Industrial Application: The Critical Leap from Laboratory to Mass Production

 Accelerated Commercialisation

BYD plans to demonstrate solid-state battery integration in vehicles by 2027, with full commercialisation targeted for 2030. Qingtao Energy's 15GWh semi-solid-state battery production line in Chengdu has commenced operations, achieving an energy density of 400Wh/kg. Sunwoda has unveiled its ‘Xin·Bixiao’ all-solid-state battery, boasting 400Wh/kg energy density, 1,200 cycles, and a cost target of RMB 2/Wh by 2026.

Range and Space Revolution

Solid-state batteries surpassing 720Wh/kg enable 100kg battery packs to deliver over 1,000km range while reducing weight by 80% compared to conventional batteries. Vehicles equipped with this technology can achieve 2,000km range whilst freeing up interior space, driving new energy vehicle design towards lightweight and intelligent transformation.

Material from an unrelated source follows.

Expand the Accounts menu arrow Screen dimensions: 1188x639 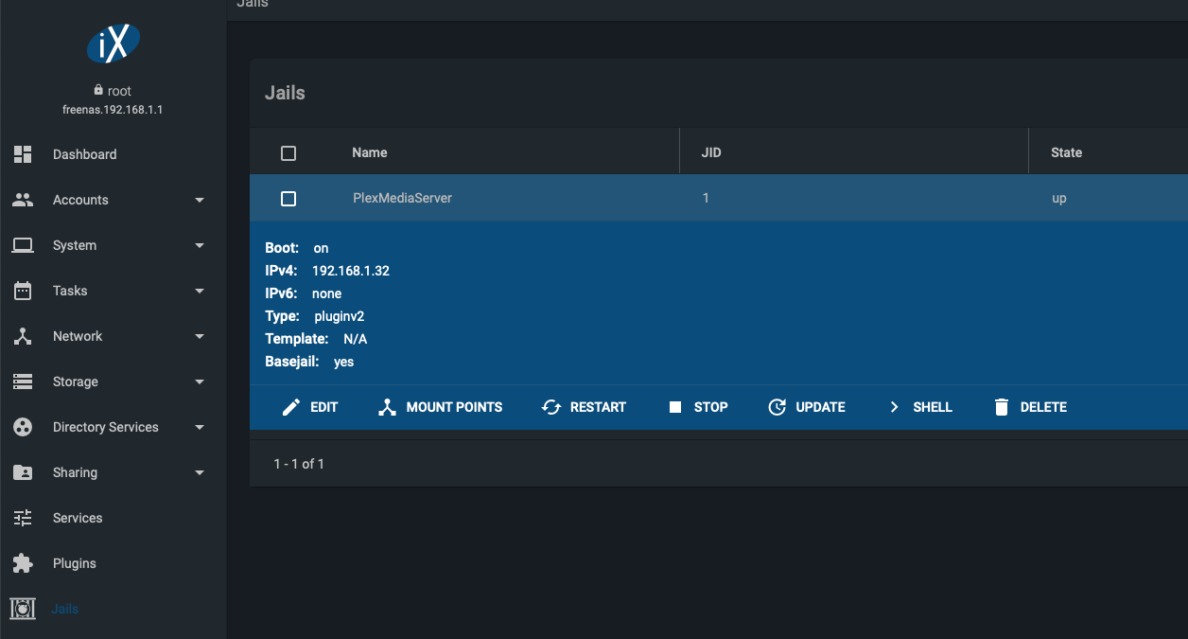(200, 200)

Technical Pathways: Diverse Approaches Competing for Market Share

Solid-state battery technology has evolved into a three-way contest:

Polymer Pathway: Easy to process and low-cost, but limited ionic conductivity. Dominated by European and American enterprises.

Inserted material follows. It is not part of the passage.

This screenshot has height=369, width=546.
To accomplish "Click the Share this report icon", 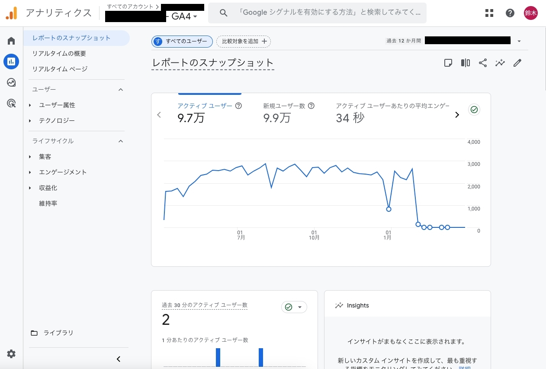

Oxide Pathway: High stability. The Chinese Academy of Sciences achieved 20,000 bending cycles through flexible framework design, boosting energy density by 86%.

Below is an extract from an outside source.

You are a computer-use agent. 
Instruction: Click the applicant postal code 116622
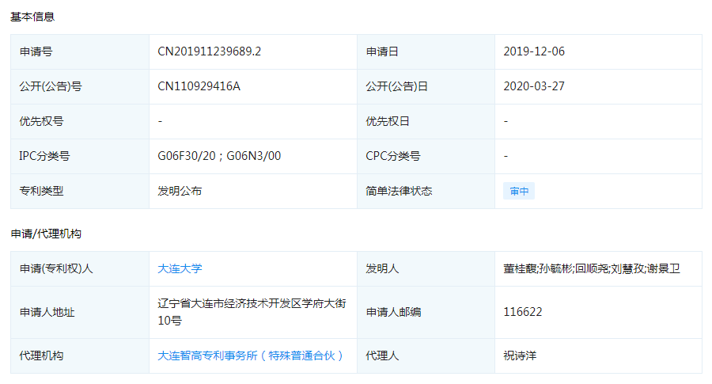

Sulphide route: Offers optimal ionic conductivity. Tsinghua University has developed fluorinated polyether electrolytes demonstrating high-voltage tolerance and successful needle penetration testing.

Industry Impact: Supply Chain Restructuring and Global Competition

Accelerated Domestic Substitution

Achieving zero import dependency across the entire chain—from material formulations to cell encapsulation. Tianjin University's lithium metal battery reaches 600Wh/kg energy density, with pilot production lines operational for applications in low-altitude economy sectors like drones.

Enhanced Safety Standards

All-solid-state batteries eliminate electrolyte combustion risks. Aviation safety incidents such as Air China Flight CA139 have catalysed industry-wide transport regulation improvements.

 Future Outlook: Bridging the Final Gap from Concept to Reality

Despite overcoming technical bottlenecks, mass production still requires resolving cost and scalability challenges. The Ministry of Industry and Information Technology's ‘Action Plan for Stabilising Growth in the Electronic Information Manufacturing Industry 2025-2026’ prioritises lithium batteries, with leading enterprises accelerating capacity expansion and industry concentration steadily increasing. Experts project that all-solid-state batteries will enter demonstration vehicle installation by 2027, potentially becoming the mainstream choice for new energy vehicles by 2030.

Conclusion

The breakthrough in all-solid-state lithium batteries not only eliminates range anxiety but also redefines the boundaries of energy storage. From laboratory to road, this technology is reshaping the global industrial landscape at China's pace, offering a ‘Chinese solution’ for achieving carbon neutrality goals.